IoT Device Design Skill Sets

by Andy Slote - Director of Customer Success for ObjectSpectrum

Nov 01 2020

All Posts IoT Device Design Skill Sets

When starting a company or introducing a new product in the Internet of Things space, beginning with a Minimum Viable Product (MVP) is advisable. When the offering includes hardware, consider using Commercial Off The Shelf (COTS) devices whenever possible, even if they don’t meet all the needs of your vision of the final product. Quickly testing the market will, at a minimum, help refine the requirements for a custom device. It will also allow a pivot or abandonment of an idea before incurring significant costs.  Skills needed may include:

Printed Circuit Board Design

An experienced Printed Circuit Board Design Engineer is needed to create circuit diagrams and schematics to complete the PCB design. To do this effectively, they know how to evaluate components, determine when to use each type, and choose the appropriate attachment methods. Lastly, they complete the job by creating a detailed parts list and any necessary documentation, following best practices to prepare for possible manufacturing.

Component Selection

Components include a Microcontroller Unit (MCU), Energy Storage Module, Power Management Module, RF Module, and all sensors (and actuators) to create a complete device. Experts can help you determine the best, lowest cost items that work together efficiently. 

Component Sourcing

A skilled resource already has familiarity with suppliers, so sourcing doesn’t result in lengthy searches and false starts. They should also decide if a single source for many (or all) components makes the most sense. 

Casing/Enclosure Design and Manufacturing

The size, shape, materials, etc., that enclose the device are essential. Any enclosure design, size, shape, and materials must be appropriate for the use case and take the manufacturing requirements into account (“Design for Manufacturing”). 

Environmental conditions determine the Ingress Protection (“IP”) Rating of a case. A typical IP Rating is IP67, describing enclosures with

  • Full protection against dust and other particulates, including a vacuum seal, tested against continuous airflow (“6” in the first numeric position)
  • Protection against full immersion for up to 30 minutes at depths between 15 cm and 1 meter (“7” in the second numeric position)

In general, an IP rating will consist of two digits, occasionally followed by a letter denoting specific materials, hazards, or testing scenarios.

__Problem statement__.
Resume the article on IoT device design skill sets above, picking up right after its final sentence on how an IP rating is composed.

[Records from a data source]
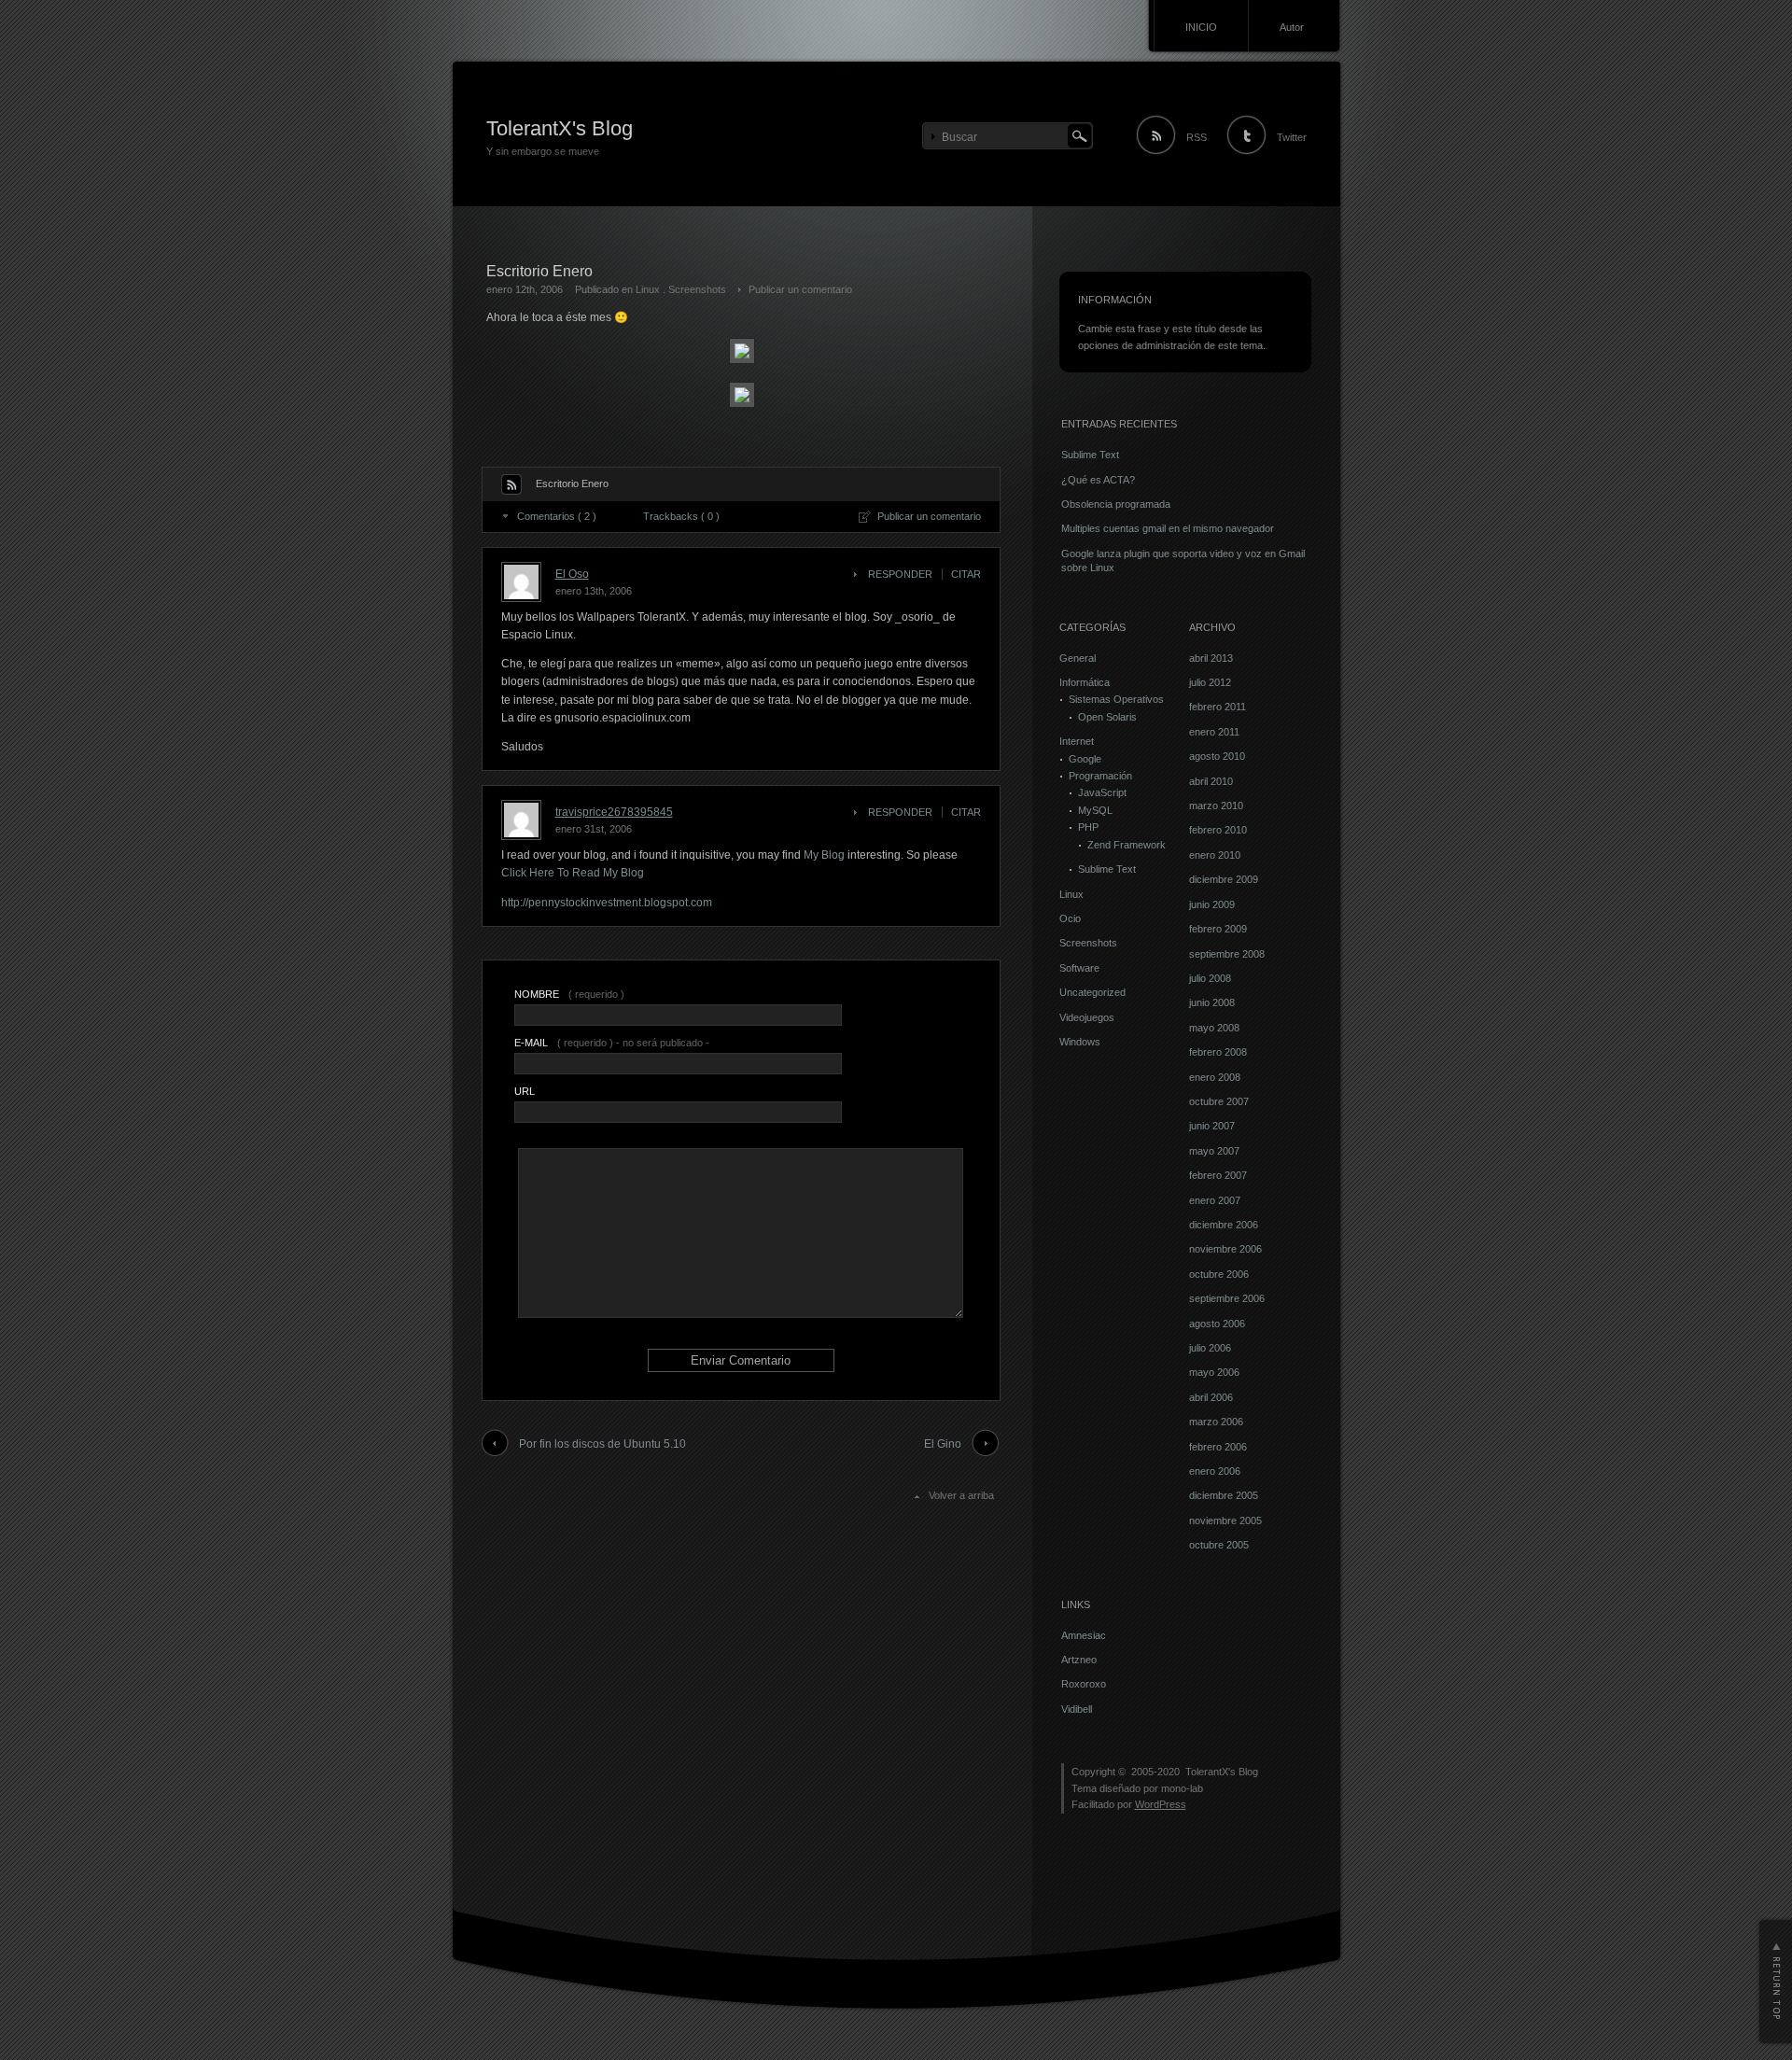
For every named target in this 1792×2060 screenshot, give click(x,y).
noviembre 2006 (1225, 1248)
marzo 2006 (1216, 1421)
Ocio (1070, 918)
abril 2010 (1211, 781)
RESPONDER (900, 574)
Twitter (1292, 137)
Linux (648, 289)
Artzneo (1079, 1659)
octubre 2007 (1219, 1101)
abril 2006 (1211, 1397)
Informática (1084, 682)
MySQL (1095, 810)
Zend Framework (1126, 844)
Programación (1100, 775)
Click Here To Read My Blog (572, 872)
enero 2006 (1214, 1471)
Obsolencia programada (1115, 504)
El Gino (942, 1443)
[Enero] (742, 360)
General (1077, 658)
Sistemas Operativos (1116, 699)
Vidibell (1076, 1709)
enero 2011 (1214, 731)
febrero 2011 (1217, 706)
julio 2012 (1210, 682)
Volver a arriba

__Answer below__.
Radio Frequency Engineering & Antenna Design

For wireless devices, the decision on the connectivity option (or options) is critical, with the RF module selection decision following closely after. Antenna selection dictates internal or external, size, and sensitivity. 

Device Clocks

IoT is all about time-series data, requiring accuracy of the date and time associated with each sensor reading being essential.   

Power Design/Power Optimization

Particularly with battery-powered devices, good power design can be the difference between a capable, optimized device and one that fails to perform adequately for the application.

Interface Protocols

Interface protocols facilitate communications within a device and to the external environment. These include serial protocols SPI and I2C, testing protocol JTAG, general-purpose protocol GPIO, and the common interface protocol USB. 

Device Security

Designing a device that can operate in a secure, access-controlled application environment is the goal. Every device needs a key, which is a trusted, verified, unique identity. These keys are an essential element of IoT security and need protection from discovery and manipulation. A vital part of security maintenance is the ability to update device software. Resetting is often the way to remedy an issue, either to achieve a known-good state to recover from errors or, in extreme cases, to reset to the default factory configuration. 

Manufacturer & Assembly Sourcing

For custom hardware, expertise to decide what skills are needed requires understanding how to design and build computer hardware components. Accurately translating your requirements into device specifications is critical to create sophisticated devices and make sure a device design is optimal for manufacturing.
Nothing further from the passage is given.